A família continua sem ter notícias de José António da Cruz, de 65 anos, enfermeiro do Departamento de Psiquiatria e Saúde Metal do Hospital José Joaquim Fernandes, em Beja. Há quase um mês que se encontra desaparecido.

“Marinho” como é conhecido na região, saiu de casa no dia 31 de agosto, pelas 7h15 para ir trabalhar. Nunca mais voltou. Foi visto pela última vez às 15h30 horas, altura em que terminou o turno no hospital de Beja. Terá saído a pé da unidade de saúde.

Nesse dia, vestia uma ‘t-shirt’ cinzenta, calças de sarja azuis e calçava uns ténis brancos com riscas azuis. “Foi uma segunda-feira, como tantas as outras. A rotina foi a mesma, a única diferença foi que saiu para ir trabalhar e não regressou”, começa por dizer ao à Rádio Pax, Francisca Raposo, de 68 anos, mulher do enfermeiro desaparecido.

Confrontada com a possibilidade de suicídio, Francisca afirma convicta: “Não sei o que aconteceu, mas se o meu marido estivesse na sua perfeita consciência mental jamais faria uma coisa destas”.

Na origem do desaparecimento poderá estar uma “grande depressão” de que António “sofria há muito tempo e que não aceitava”. Em julho terá interrompido a medicação que tomava, sem que alguém se tivesse apercebido. “Ele andava muito perdido, esquecia-se das coisas, não sabia o que andava a fazer, a voz falhava e ultimamente estava um bocadinho agressivo”, salienta a mulher. Segundo Francisca Raposo, a depressão “foi o resultado de tudo o que aconteceu ao longo da vida”.

 José António da Cruz é enfermeiro no serviço de psiquiatria do Hospital de Beja, “mas ele não gostava. Dizia que era um serviço muito parado, em relação ao que estava habituado. A grande paixão dele era cardiologia”, onde exerceu durante muitos anos, e de onde foi transferido para o serviço de psiquiatria. “Estava à espera de cumprir os anos de serviço para se poder reformar, já no próximo ano”.

A família, em desespero, culpa as autoridades pela ausência de notícias ao longo do último mês. “Não vejo interesse nenhum na Polícia Judiciária (PJ), nem na Guarda Nacional Republicana (GNR) em encontrar o meu marido”, diz Francisca Raposo.

Até ao momento, revela, a PJ apenas pediu algumas informações sobre as contas bancárias [de António], sobre as relações com a mulher, os filhos e os colegas. “Uns dias depois do desaparecimento, uns familiares e amigos juntaram-se para o ir procurar”. Percorreram toda a zona do Penedo Gordo, localidade onde reside o casal, “e não viram nenhum militar da GNR. Avistaram um jipe, mas dirigia-se para a Praia Fluvial dos Cinco Reis”.

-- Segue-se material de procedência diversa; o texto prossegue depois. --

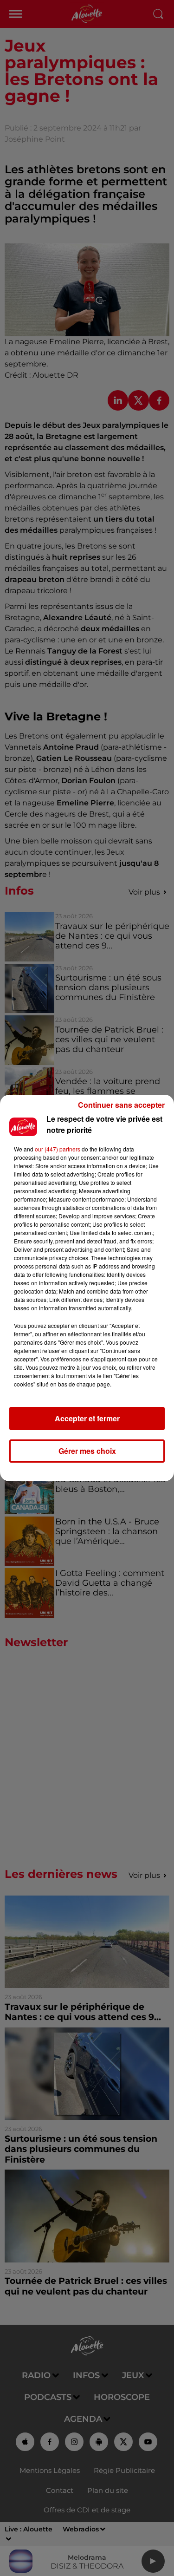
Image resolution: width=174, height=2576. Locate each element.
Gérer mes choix (87, 1450)
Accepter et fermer (87, 1418)
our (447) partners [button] (57, 1149)
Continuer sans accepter (121, 1104)
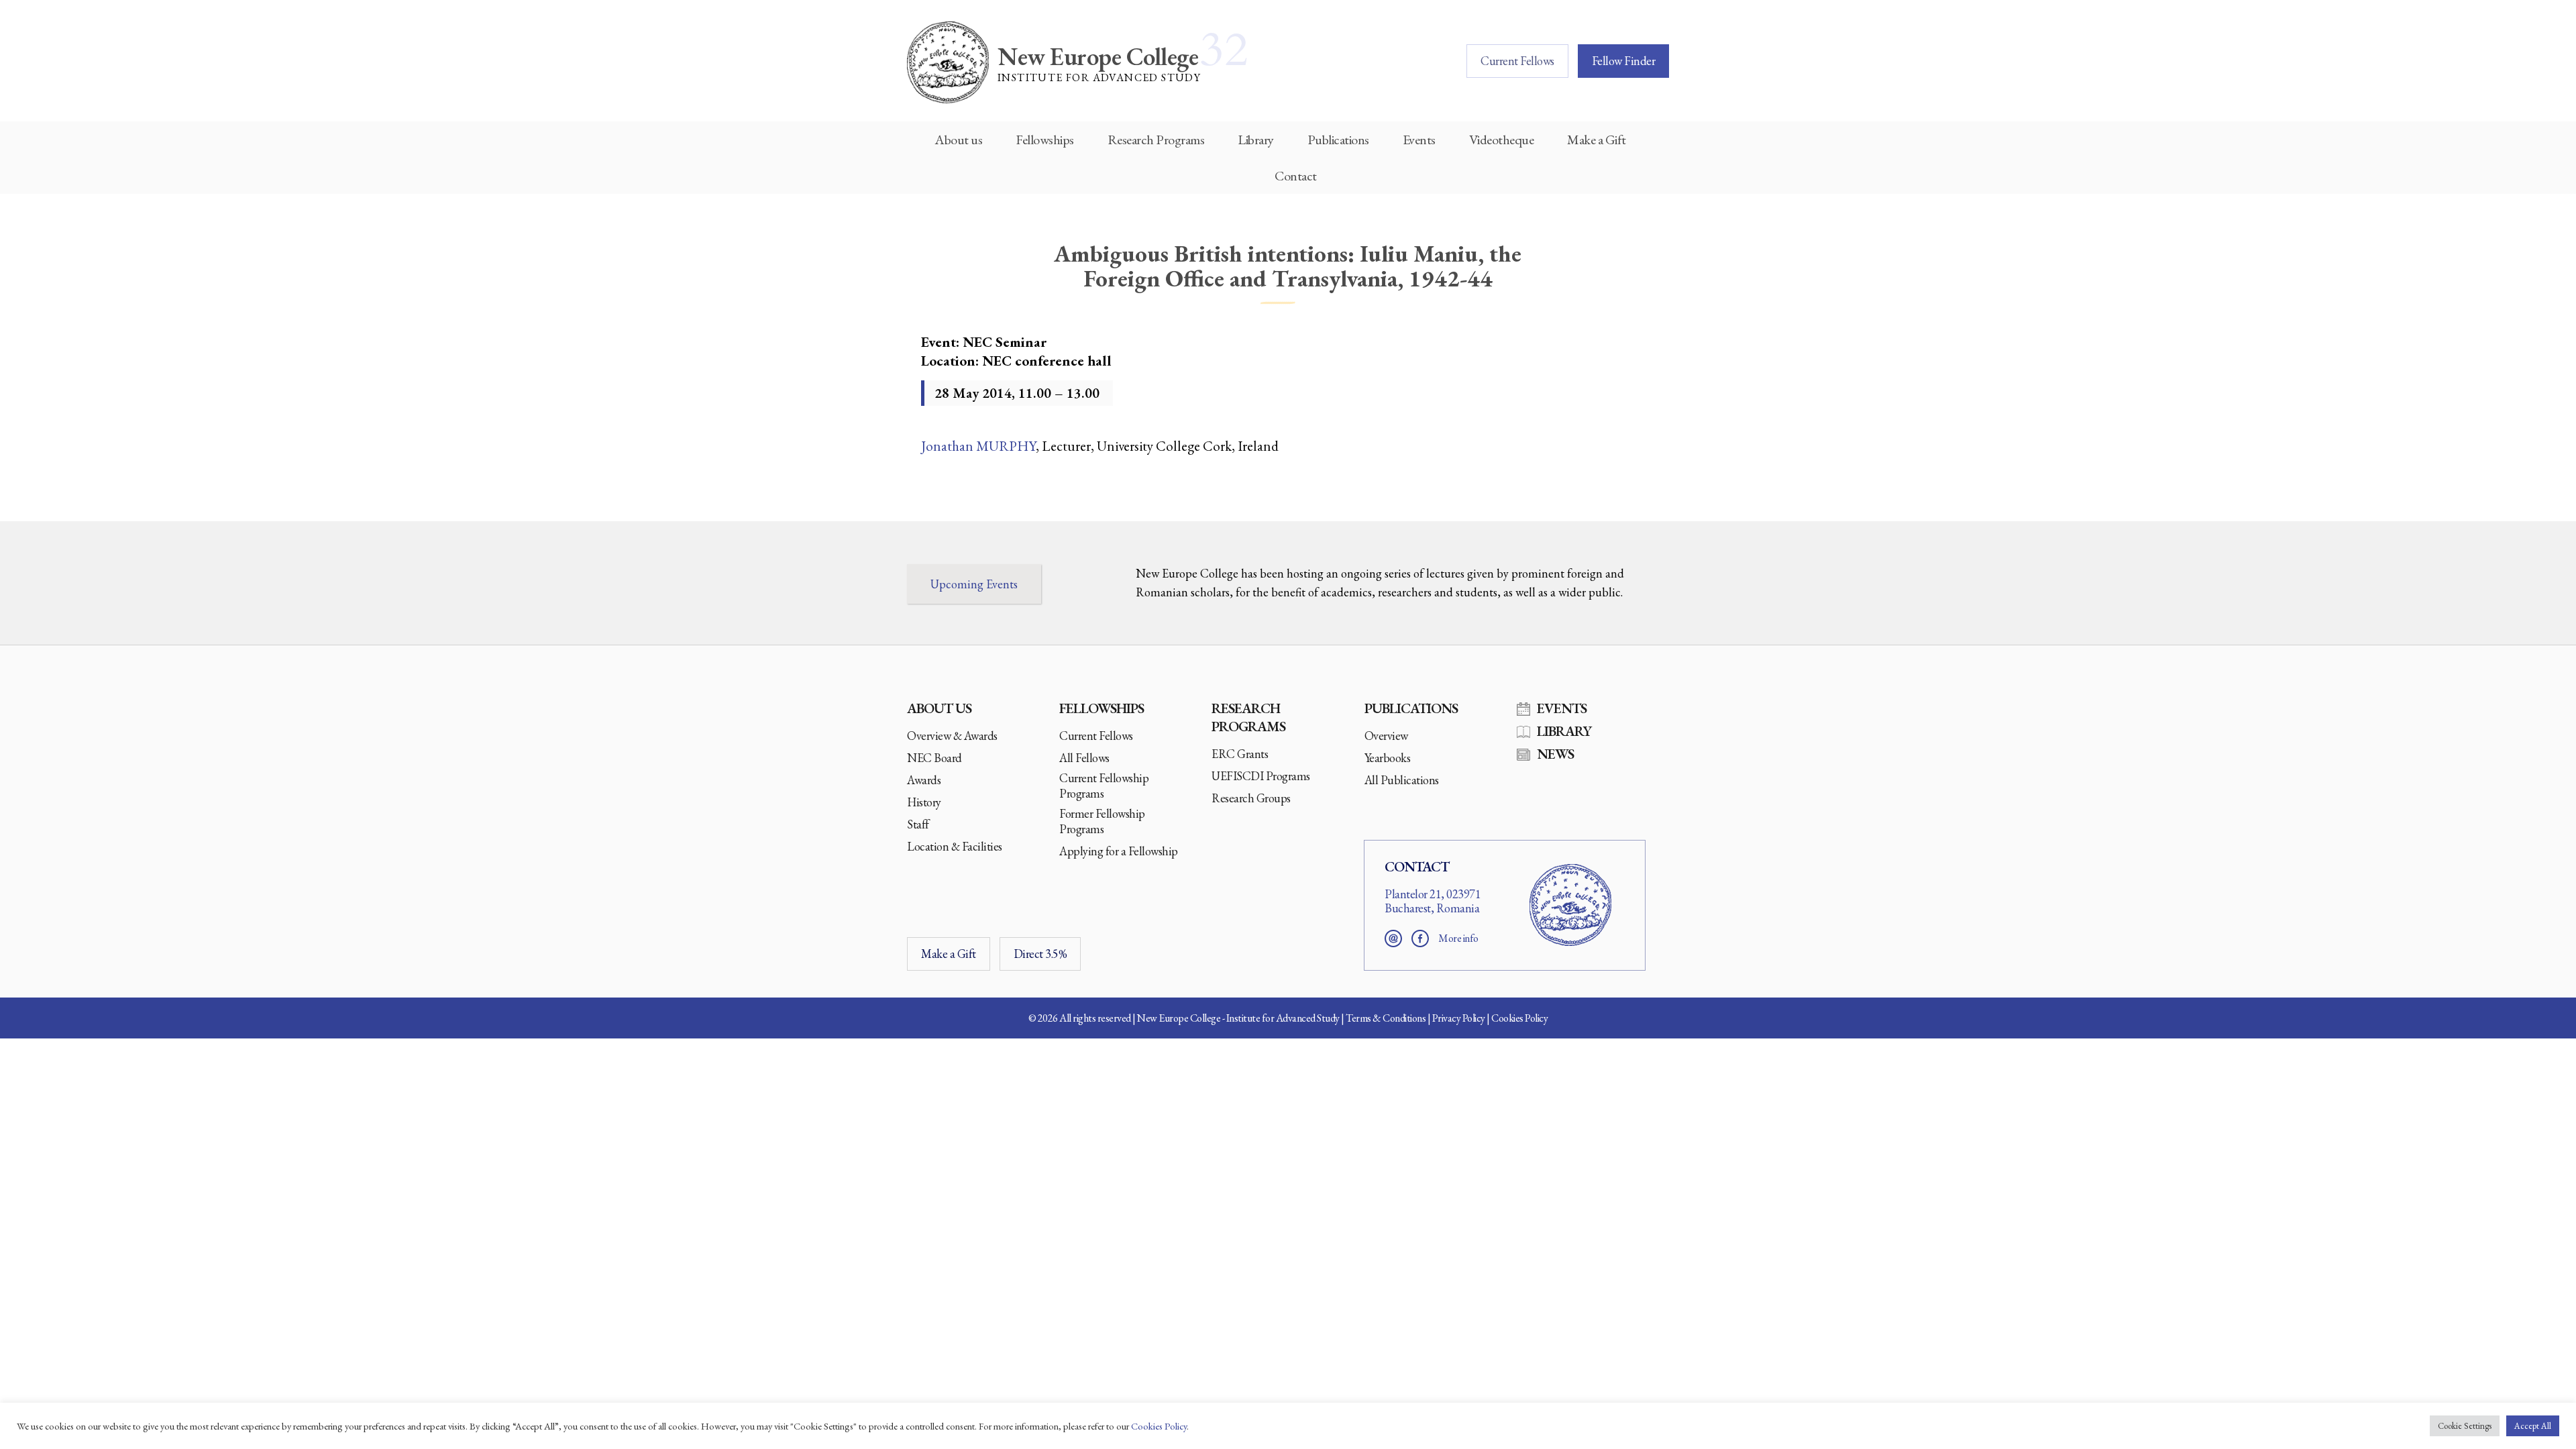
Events (1419, 139)
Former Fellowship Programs (1102, 821)
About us (958, 139)
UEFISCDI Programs (1261, 776)
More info (1458, 938)
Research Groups (1251, 798)
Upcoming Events (974, 584)
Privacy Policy (1458, 1018)
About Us (939, 708)
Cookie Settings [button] (2464, 1426)
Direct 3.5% (1040, 953)
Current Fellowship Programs (1103, 785)
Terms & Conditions (1386, 1018)
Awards (924, 780)
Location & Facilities (954, 846)
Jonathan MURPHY (978, 446)
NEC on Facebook (1420, 938)
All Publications (1401, 780)
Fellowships (1045, 139)
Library (1256, 139)
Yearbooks (1387, 757)
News (1555, 754)
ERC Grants (1240, 753)
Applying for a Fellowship (1118, 851)
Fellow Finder (1624, 60)
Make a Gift (1596, 139)
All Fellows (1084, 757)
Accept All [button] (2532, 1426)
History (924, 802)
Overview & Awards (952, 735)
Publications (1338, 139)
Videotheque (1501, 139)
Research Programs (1156, 139)
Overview (1386, 735)
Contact (1296, 175)
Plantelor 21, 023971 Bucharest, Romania (1433, 901)
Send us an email (1393, 938)
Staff (918, 824)
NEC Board (934, 757)
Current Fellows (1517, 60)
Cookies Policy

Francisca Raposo está revoltada e refere que as autoridades demonstram “desinteresse” pelo caso. “Ligam-me a perguntar se há novidades. Apenas isso”. Diz ter questionado o inspetor responsável pela investigação sobre o facto de não lhe pedirem nenhuma peça de vestuário, a resposta foi “que andavam à procura do cadáver”. Ao “Diário do Alentejo”, mostrou-se surpreendida com a afirmação: “O corpo ainda não apareceu”, refere. “Já cheguei a ter de ser eu a ligar para a Polícia Judiciária para saber algo, porque não me dizem nada.

O percurso profissional do enfermeiro passou também pelo serviço de cardiologia do Hospital de Beja, pelo bloco operatório e pela seleção nacional de futebol., tendo integrado os quadros da Federação Portuguesa de Futebol. Para além disso, José António Cruz foi também massagista do Desportivo de Beja, do Futebol Clube Castrense e da Associação Cultural e Desportiva do Penedo Gordo, entre outros clubes da região.